Last week he was in Singapore for medical treatment and Japan for the United Nations summit on disaster and risk management where he spent a week.

Upon his return Mugabe spent just a day in the country before flying out to Namibia to witness the swearing-in of new President Hage Geingob.

He then spent two nights in Harare before leaving for Algeria on Monday evening.

Top government sources say Mugabe will travel to Arusha, Tanzania, for a Chinese youth summit from Algeria and perhaps to Singapore to check on his wife, Grace, who is there for medical treatment.

According to the sources, Mugabe is set to fly out to Addis Ababa for the 18th summit of the Common Market for Eastern and Southern Africa to be held from March 30 to March 31, and then South Africa for a three-day visit from April 7-9. Thereafter, the sources said, Mugabe plans to fly out to Singapore for a week or so not only to check on his wife, but also for his medical check-up.

The president, at the invitation of Indian Prime Minister Narendra Modi, is also likely to also visit India. This is part of India’s lobbying efforts for a permanent seat in the United Nations Security Council.

“The Indian Prime Minister met with President Mugabe in Japan and he asked him to lobby the African Union, as its chair, for India to get the permanent seat in the UN. The dates have not been set but indications are that he will visit India soon,” said a government official.

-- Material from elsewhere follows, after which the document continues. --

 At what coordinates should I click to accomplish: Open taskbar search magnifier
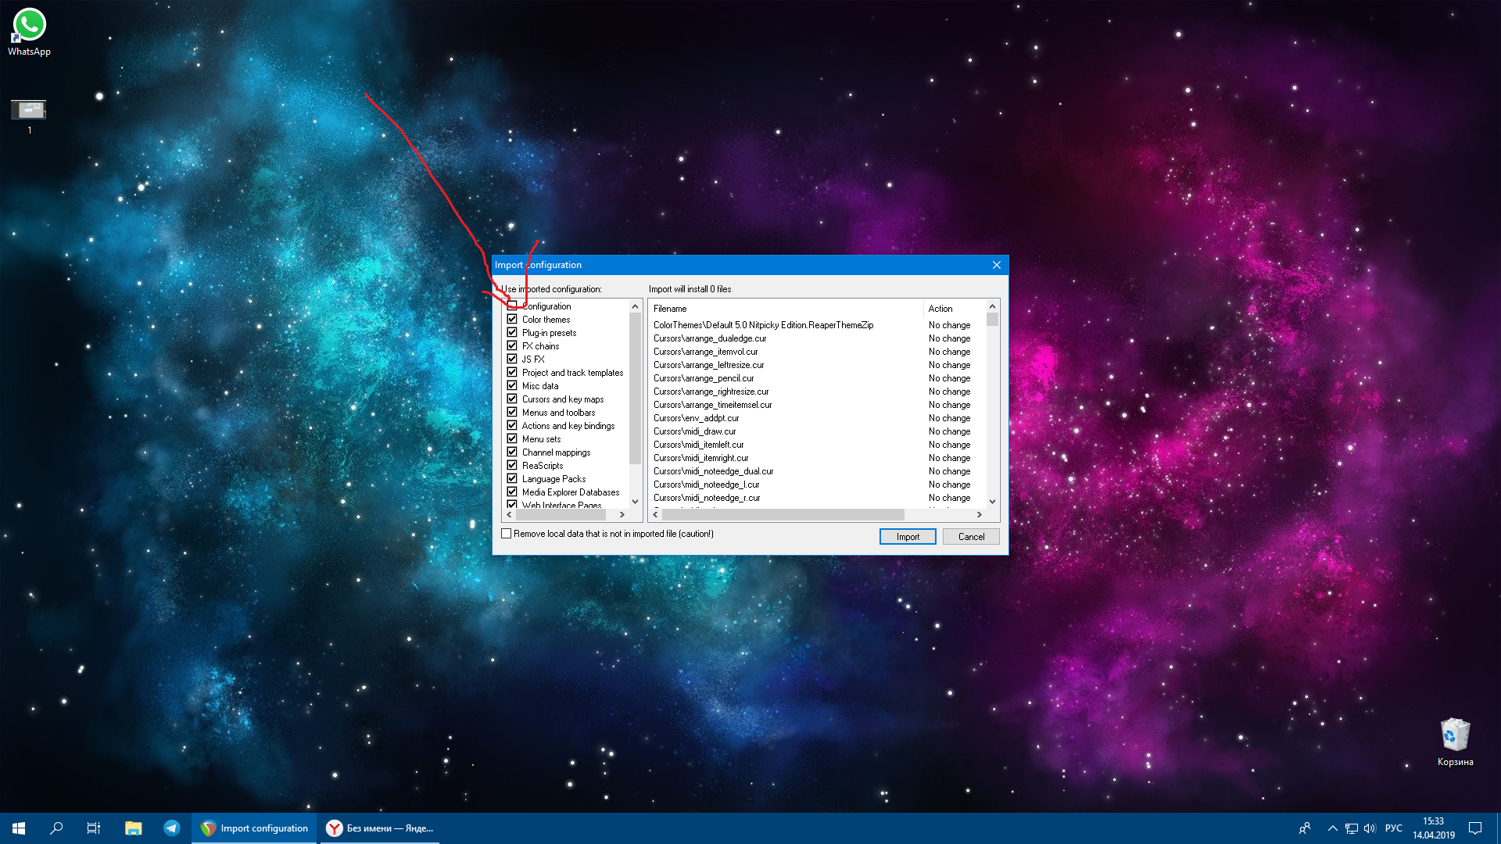[x=56, y=828]
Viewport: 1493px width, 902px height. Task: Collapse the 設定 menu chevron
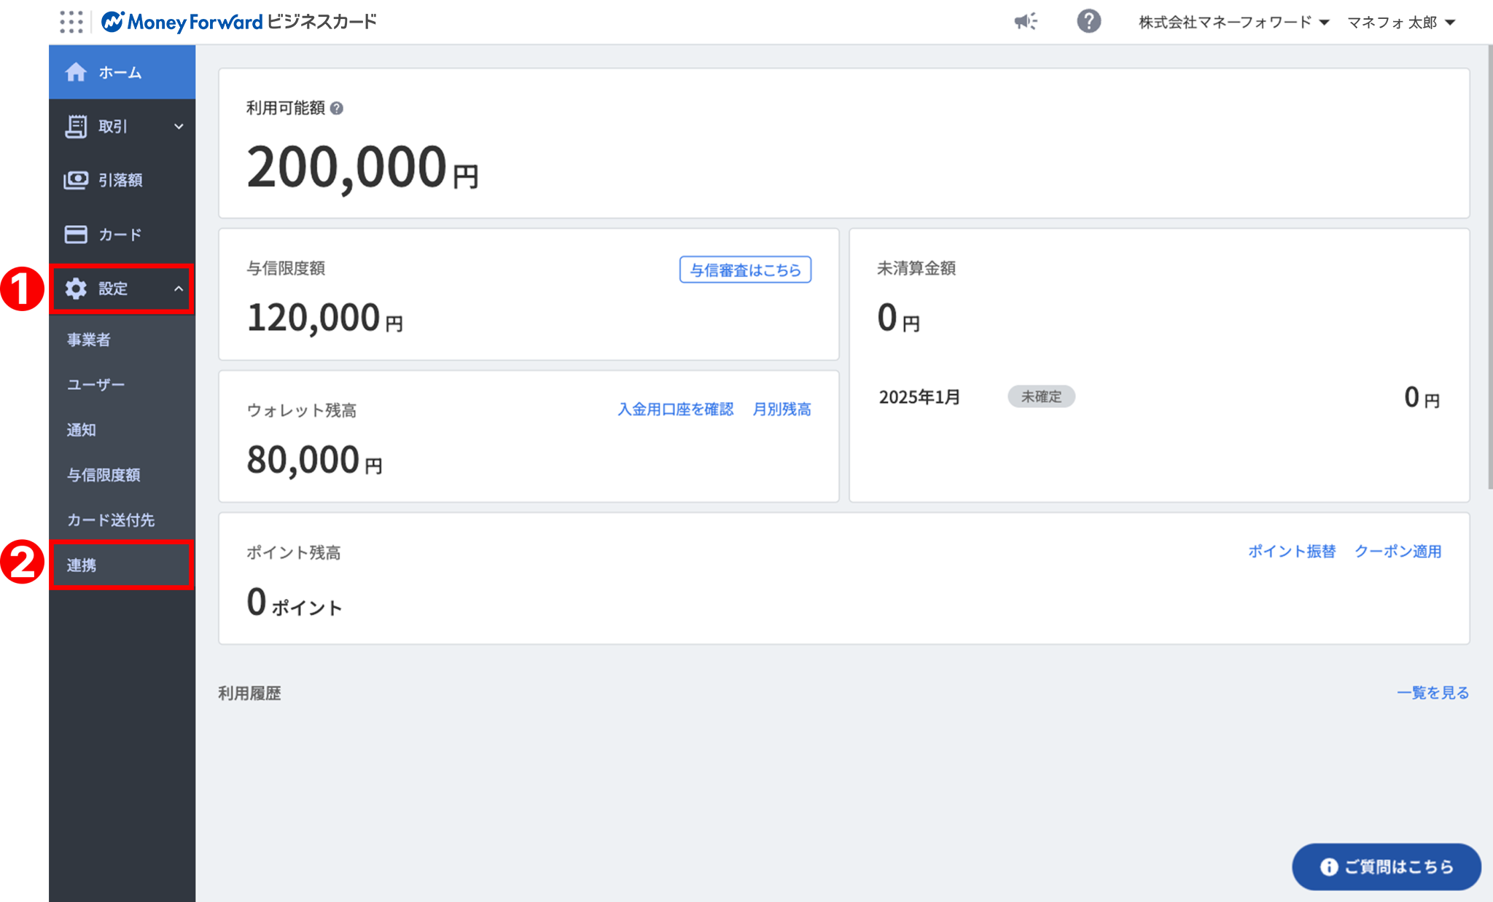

Other trips lined up include a Sadc troika meeting in South Africa, an AU summit in June/July also in South Africa, and an African Union meeting in Ivory Coast, which will coincide with the African Development Bank (AfDB) annual general meeting end of May in Abidjan, where the new AfDB president will be elected and the 50th anniversary of the bank marked.

According to media reports, Mugabe’s trips have so far gobbled more than US$10 million since January at a time government is battling to pay civil servants and grow the imploding economy. Government revenues continue to dwindle at an alarming rate due to a severe liquidity crunch which has caused low capacity utilisation, company closures and job losses.

The Zimbabwe Revenue Authority is failing to reach its revenue collection targets, with figures from January indicating a 14% deficit.
Net collections from January to date have amounted to US$468,53 million against a target of US$542,08 million.